2. Evil Does Not Exist
Although I’ve loved several earlier Ryusuke Hamaguchi films—including Happy Hour (2015) and Drive My Car (2021)—his new film is my favorite of his works. It’s a meditative, engrossing story about an isolated mountain town where the possible arrival of a glamping site threatens the pure spring waters and untouched natural surroundings. The local community comes together to voice their concerns, while the company representatives, who must smooth over the plans with the locals, grapple with the harm they know they’re causing. Shot with uncommon beauty and paired with a resonant score by Eiko Ishibashi, the film also has the most finely edited final sequences of the year—the kind of scene where you’ll want to stop, rewind, and watch it again. Both lyrical and haunting, the ending is an unshakable work of precision ambiguity in a film that considers how humanity disrupts Nature’s balance and invented, and is therefore the origin of, evil.
1. The Beast
No other film wormed its way around my brain in 2024 more than Bertrand Bonello’s latest. Using the Henry James novella The Beast in the Jungle as a launchpad, the French auteur weaves together three stories about how fear prevents one from living, making connections, and falling in love.
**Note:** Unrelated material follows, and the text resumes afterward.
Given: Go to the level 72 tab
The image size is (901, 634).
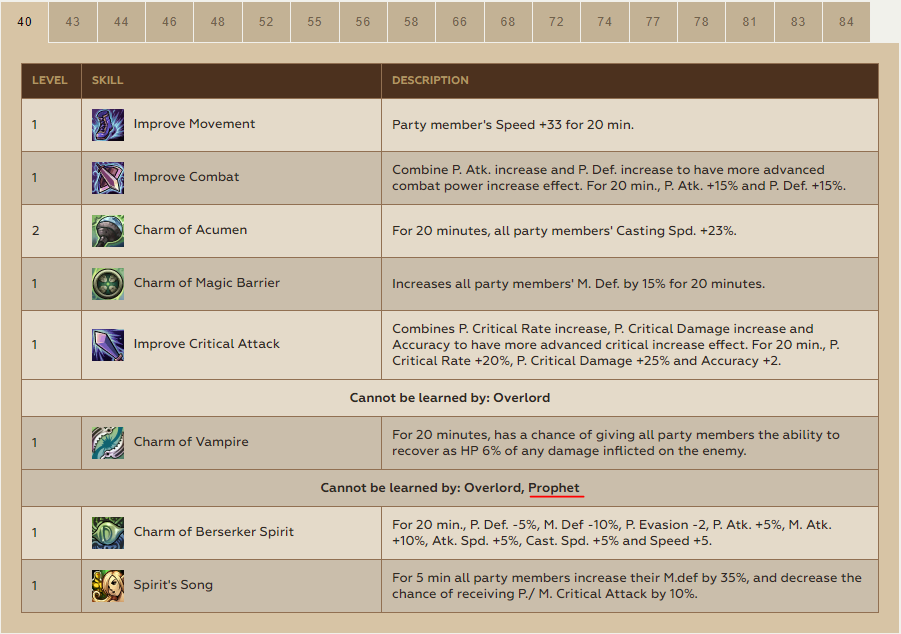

If that seems simple enough, the film’s reality is a thorny—some might call it disorganized—collage of scenes that, through artistic osmosis, impart a commentary on the complexities of contemporary life. While his stories range from a costume drama in Paris just before the flood of 1910, a thriller set in Los Angeles in 2014, and then back to Paris for some moody science-fiction in 2044, they each grapple with characters (played by Léa Seydoux and George MacKay in all three timelines, with the former giving one of her best performances) trying to connect in the face of artificial barriers. They also dread how connection can go wrong. It’s a film of varied formal bravado, with scenes shot on celluloid, personal devices, digital cameras, and laptops, leading to the most memorable credits sequence of the year. At once experimental and referential, Bonello’s film is ultimately about being authentic—something that is all too rare today.